While hardly a romantic endeavor, each of the four gospels (John included) presents to us the story of Jesus’ life so that we might establish a transformative relationship with him. Our reading from John’s Gospel gives us what we understand as Jesus’ first miracle. It seems odd that the first story that John shares with us about what Jesus can do is not some great act of compassion in alleviating someone’s suffering. Had I been John, I might have chosen one of Jesus’ healings to catch folks’ attention. But here, early in John’s Gospel, we get a story about a crisis at a wedding reception; the caterer is running out of wine, which will not reflect well on the host family. At the moment, a crisis indeed, but hardly, like somebody on their death bed receiving new life.
Many scholars list this event as one of the seven signs that John’s Gospel gives us of just who Jesus is. Here they are:
- Changing water into wine at the wedding at Cana (John 2:1-11);
- Healing the royal official’s son (John 4:46-54);
- Healing the paralyzed man at the pool of Bethesda in Jerusalem (Jonn 5:1-15);
- Feeding the 5,000 (John 6:5-14);
- Walking on water (John 6:16-21);
- Healing the man born blind (John 9:1-7); and
- Raising Lazarus from the dead (John 11:1-45).
I would have put any of them before the wine-sign, but not John. What is the message? What is John telling us?
Let’s take a closer look at what is going on here. Jesus, his mother, and his disciples are in Cana and have been invited to a wedding feast. Things seem to be going well, but behind the scenes, there is concern that not enough wine was ordered and it is about to run out. Jesus’ mother gets word of this potential social embarrassment and approaches Jesus to take care of the situation by some miraculous means. At first, Jesus brushes the request a side letting her know, and I quote: “Woman, what concern is that to you and to me? My hour has not yet come.” Jesus’ hour is the one that comes at the end of the Gospel, his death and then his resurrection. What is wine, after all, when held against the means of salvation? But Mary does not give up and instructs the caterer to do what Jesus tells them to do. And as they say, the rest is history; the water is turned into the very best wine possible.
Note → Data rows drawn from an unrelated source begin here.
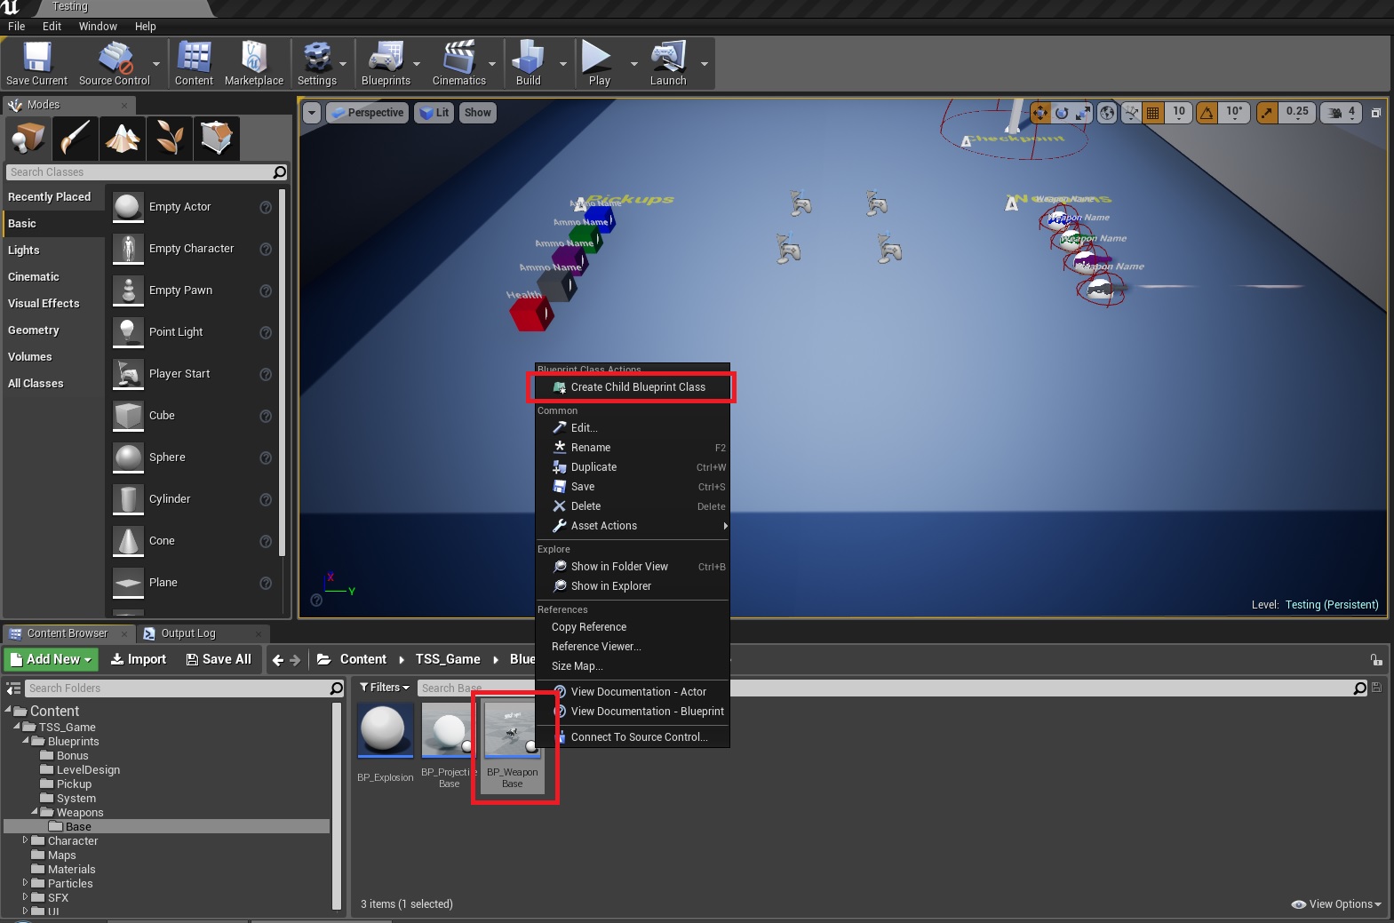Expand the Character folder in tree
This screenshot has width=1394, height=923.
tap(26, 840)
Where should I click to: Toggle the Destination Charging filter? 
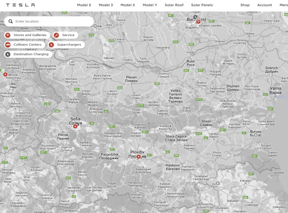coord(28,54)
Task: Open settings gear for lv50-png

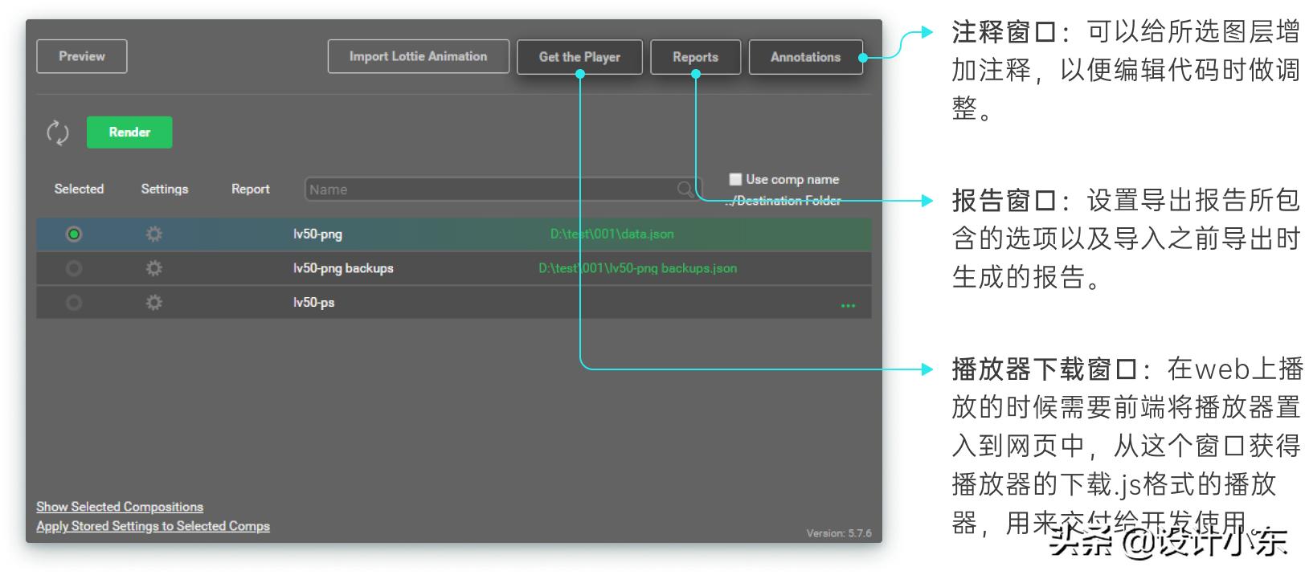Action: [153, 234]
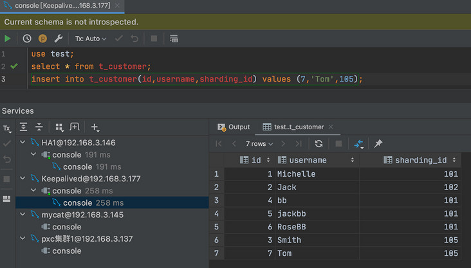Pin the test..t_customer result tab
This screenshot has width=471, height=268.
[378, 144]
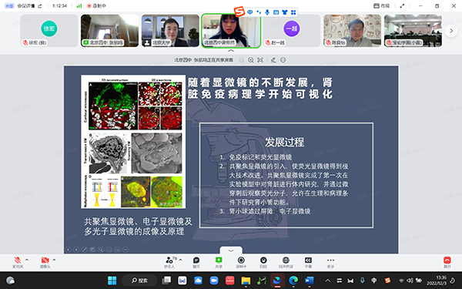Fit the shared screen to window
The width and height of the screenshot is (462, 289).
[260, 60]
Again, what is the message here? Why is John talking Jesus up by selecting this event to share first? Maybe the message is we take ourselves too seriously at first. When we ponder our mission as Christians, perhaps we have visions of sharing the Gospel in such a compelling way that we bring people to a saving faith with just a few words. Perhaps we envision great acts of compassion such as providing funding for a Doctor in a part of the world where there is limited availability to a practicing physician. Maybe these grand dreams, as wonderful as they are, intimidate us so that they keep us from doing anything.
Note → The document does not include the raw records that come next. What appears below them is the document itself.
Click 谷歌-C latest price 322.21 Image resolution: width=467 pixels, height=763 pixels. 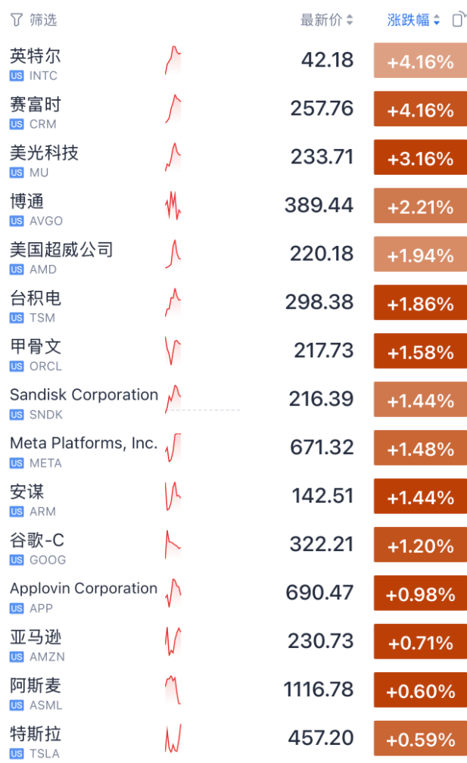tap(322, 546)
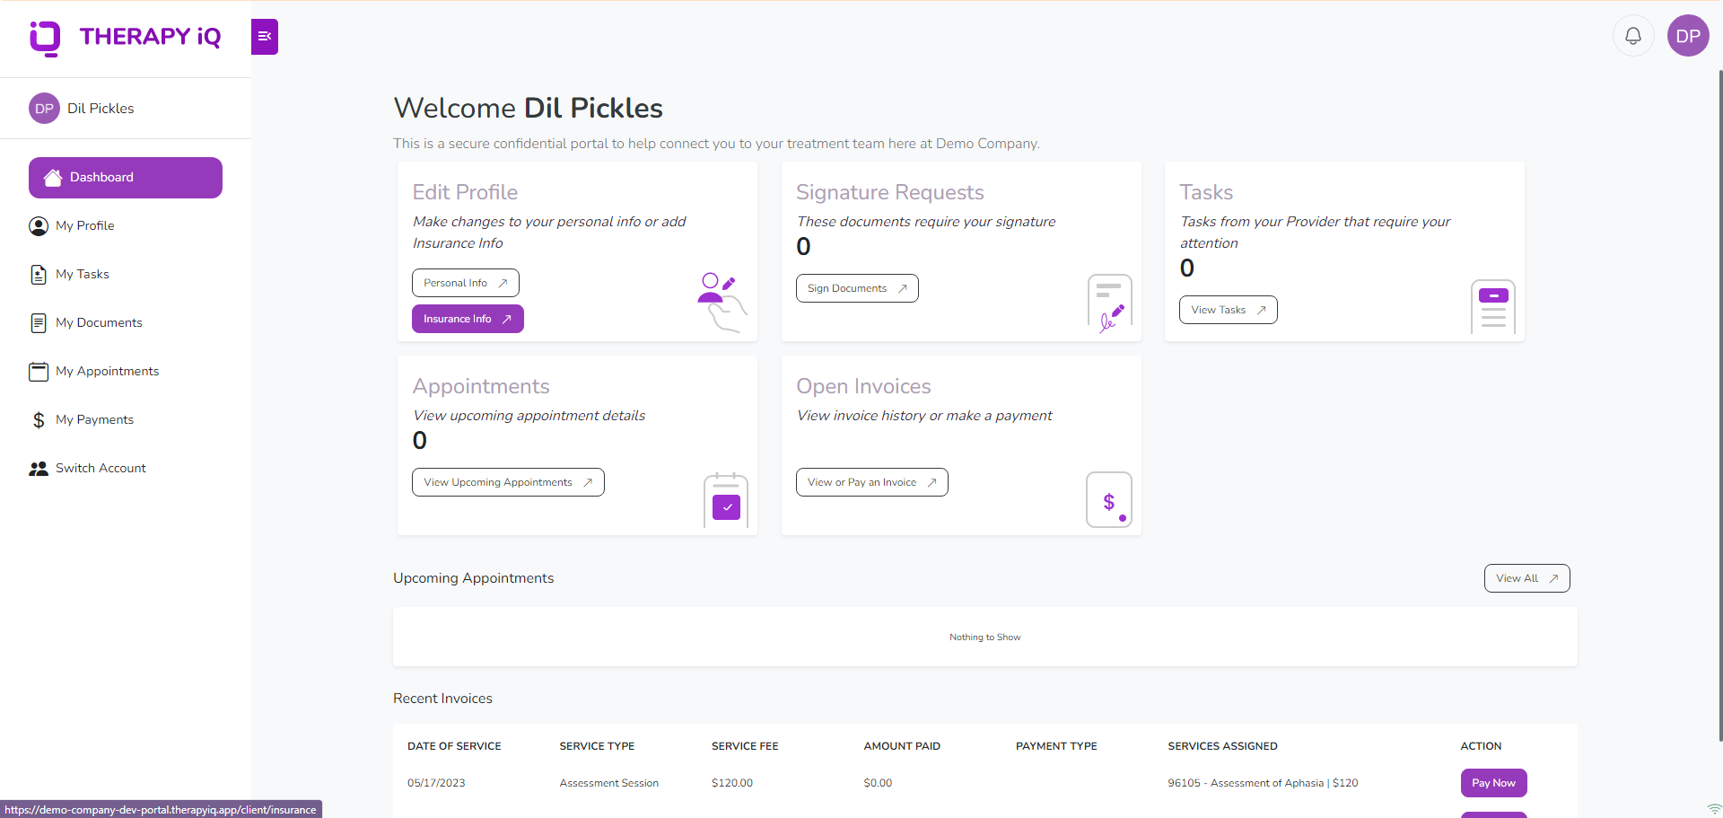The image size is (1723, 818).
Task: Open My Profile in the sidebar
Action: tap(84, 225)
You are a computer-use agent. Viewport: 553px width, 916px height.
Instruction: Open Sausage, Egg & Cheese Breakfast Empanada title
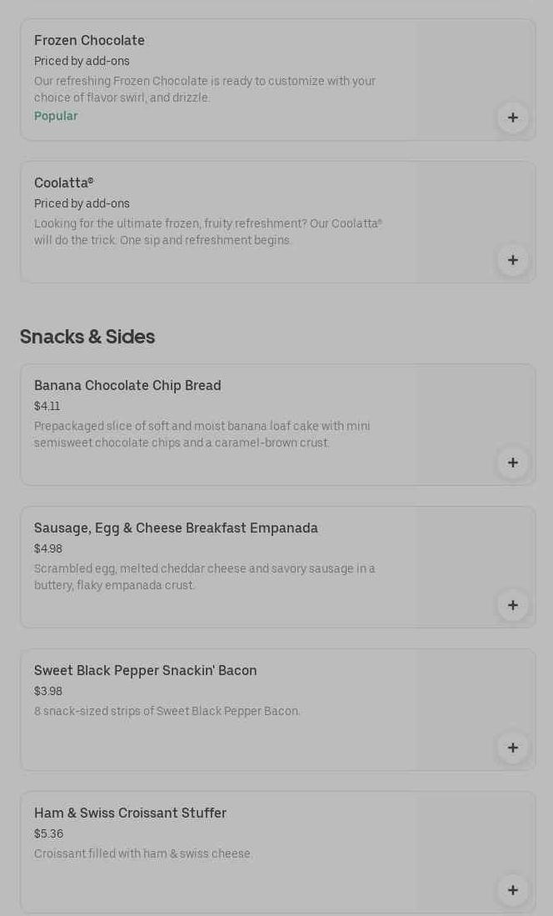(x=176, y=528)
Perhaps John is telling us that our first step should be far less spectacular and far more ordinary. I doubt that any of us could turn vats of water into fine wine, but perhaps we could share a meal. Maybe we could knock on the door of a new neighbor and welcome them into the community with a gift card to your favorite grocery store or ice cream shop. Perhaps after we help meet some of someone’s more practical needs, we can invite them to participate in the life of your congregation.
The sign here is that on the journey of life, we have ample opportunities to be the love and grace of God to others. Our job is to keep our eyes, ears, and hearts open to those possibilities and then act in Jesus’ name to help make our world a better place.
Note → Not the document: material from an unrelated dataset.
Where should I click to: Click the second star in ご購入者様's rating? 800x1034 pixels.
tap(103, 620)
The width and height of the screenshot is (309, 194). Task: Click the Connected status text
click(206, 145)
This past Christmas Day in the village of Hopedale on the northern coast of Labrador a feast happened. McKinley and Darlene Winters, candidates for the ministry in the Moravian Church decided to make a Christmas Dinner for the village. They also managed to find funding to purchase a Bible and a 2022 Moravian Daily Text for each of the 242 homes in town. Here is how brother McKinley tells the story:
When we opened our hearts to Jesus, our hearts began to open up to others. We felt the need to serve and share with our fellow brothers and sisters in Christ. It began with God’s word; it changed our lives. As someone once said I won’t just tell you I changed, I will show you. We wanted to put the message of Jesus into action- to serve and to love. Reading the Moravian Daily Text, early in our walk, gave us a chance to read the Bible slowly. The Bible can seem like a huge book and can feel a little overwhelming, not knowing where to start. The Moravian Daily Text gave us direction and having other people reading it also, gave us a chance to ask questions and learn from each other. We thought that everyone should have a chance to experience the Bible (like we did).